I also care about the story that will eventually be told. What will ultimately be remembered? I can take a guess. And it’s not the Super Bowl ring, or the multiple MVPs, the record smashing or the breathtaking hail marys…Certainly not when you exist at the same time as Tom Brady. A figure so dominating that the extent of your achievements look microscopic in comparison, even if they aren’t.

It’s all so random, and that’s sad too. I’ve pointed fingers in the above, but really, who can say definitively what moments lost them that game, or why it was that they imploded, or why they kicked the field goal. But with every passing playoff loss, it becomes increasingly unlikely that Aaron Rodgers ever plays in another Super Bowl. Football is all about momentum, and I am not sure that even he can bounce back from a gut punch like this one. He really thought this was his year. So did we. Plus, exceptional teams require a certain je ne sais quoi between teammates, and this team will look different next year. He even said himself, in the post-game press conference, that his future with the Packers is uncertain.

I couldn’t sleep last night. Was it a goodbye? Was that the last time I would see Aaron play as a Green Bay Packer? Of course, emotions were high. Maybe he didn’t mean it like it sounded. Though, if he did, could I blame him?

But then again….“Maybe next year, maybe next year, maybe next year.” What a maddening platitude, even for the hopeful.

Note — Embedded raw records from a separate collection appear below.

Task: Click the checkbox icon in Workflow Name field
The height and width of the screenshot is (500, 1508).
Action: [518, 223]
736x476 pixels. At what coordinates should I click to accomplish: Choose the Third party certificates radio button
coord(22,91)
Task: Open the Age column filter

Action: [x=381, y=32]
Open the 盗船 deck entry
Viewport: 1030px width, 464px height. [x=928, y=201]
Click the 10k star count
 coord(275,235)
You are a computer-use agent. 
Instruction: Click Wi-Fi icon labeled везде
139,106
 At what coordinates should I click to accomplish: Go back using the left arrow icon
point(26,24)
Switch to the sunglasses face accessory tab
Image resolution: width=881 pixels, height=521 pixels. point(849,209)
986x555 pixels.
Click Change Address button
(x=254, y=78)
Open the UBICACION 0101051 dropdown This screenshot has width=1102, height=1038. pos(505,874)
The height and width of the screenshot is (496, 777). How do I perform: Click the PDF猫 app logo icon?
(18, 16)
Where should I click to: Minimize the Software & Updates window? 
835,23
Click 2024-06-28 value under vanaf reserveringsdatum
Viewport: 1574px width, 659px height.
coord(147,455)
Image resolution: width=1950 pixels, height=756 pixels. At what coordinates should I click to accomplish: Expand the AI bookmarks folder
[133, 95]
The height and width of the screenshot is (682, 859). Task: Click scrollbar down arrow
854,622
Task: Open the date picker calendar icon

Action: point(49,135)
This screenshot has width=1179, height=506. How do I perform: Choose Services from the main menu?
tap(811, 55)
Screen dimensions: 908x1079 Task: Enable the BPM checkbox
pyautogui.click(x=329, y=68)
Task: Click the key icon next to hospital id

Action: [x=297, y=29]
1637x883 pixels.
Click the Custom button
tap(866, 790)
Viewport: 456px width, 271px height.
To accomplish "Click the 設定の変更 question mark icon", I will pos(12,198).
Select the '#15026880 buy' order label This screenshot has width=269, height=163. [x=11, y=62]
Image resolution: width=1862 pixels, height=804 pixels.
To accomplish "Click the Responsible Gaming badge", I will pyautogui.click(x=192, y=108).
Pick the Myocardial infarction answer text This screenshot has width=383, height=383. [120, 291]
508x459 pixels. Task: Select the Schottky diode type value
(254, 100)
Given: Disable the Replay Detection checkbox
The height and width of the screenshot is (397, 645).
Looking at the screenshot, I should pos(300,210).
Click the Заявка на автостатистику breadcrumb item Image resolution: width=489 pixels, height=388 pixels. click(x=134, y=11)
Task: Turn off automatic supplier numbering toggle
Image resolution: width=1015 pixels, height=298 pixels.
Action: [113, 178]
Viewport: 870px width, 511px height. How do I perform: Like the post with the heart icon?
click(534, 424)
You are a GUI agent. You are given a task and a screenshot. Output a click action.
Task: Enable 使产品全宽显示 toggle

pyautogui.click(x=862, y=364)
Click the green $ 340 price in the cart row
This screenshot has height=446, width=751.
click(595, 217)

I think a lot about the plaque that greets the Packers as they run through the tunnel and out onto Lambeau Field. “Proud generations of Green Bay Packers Players, World Champions a record 13 times, have run over this concrete to Greatness.” I really love the Packers. And I love them all the more because I love Aaron Rodgers. If this is the end, the story I will tell will be about the privilege of watching someone like him play the game that I love so much. How he made it come alive for me. The truth is, while I was born into this fandom, it’s watching Aaron Rodgers that made a Packer Backer out of me.

I know myself. Come September, I’ll have a new ridiculous, stupid, short-sighted, deranged hope. And I’ll scream and shout when we beat the Bears (who still suck, for what it’s worth). And I’ll cry tears of joy if we win the NFC North, advancing to the playoffs, for another round of this, knowing full well it will either be magic, or heartbreak. I will never, ever learn. Go Pack Go.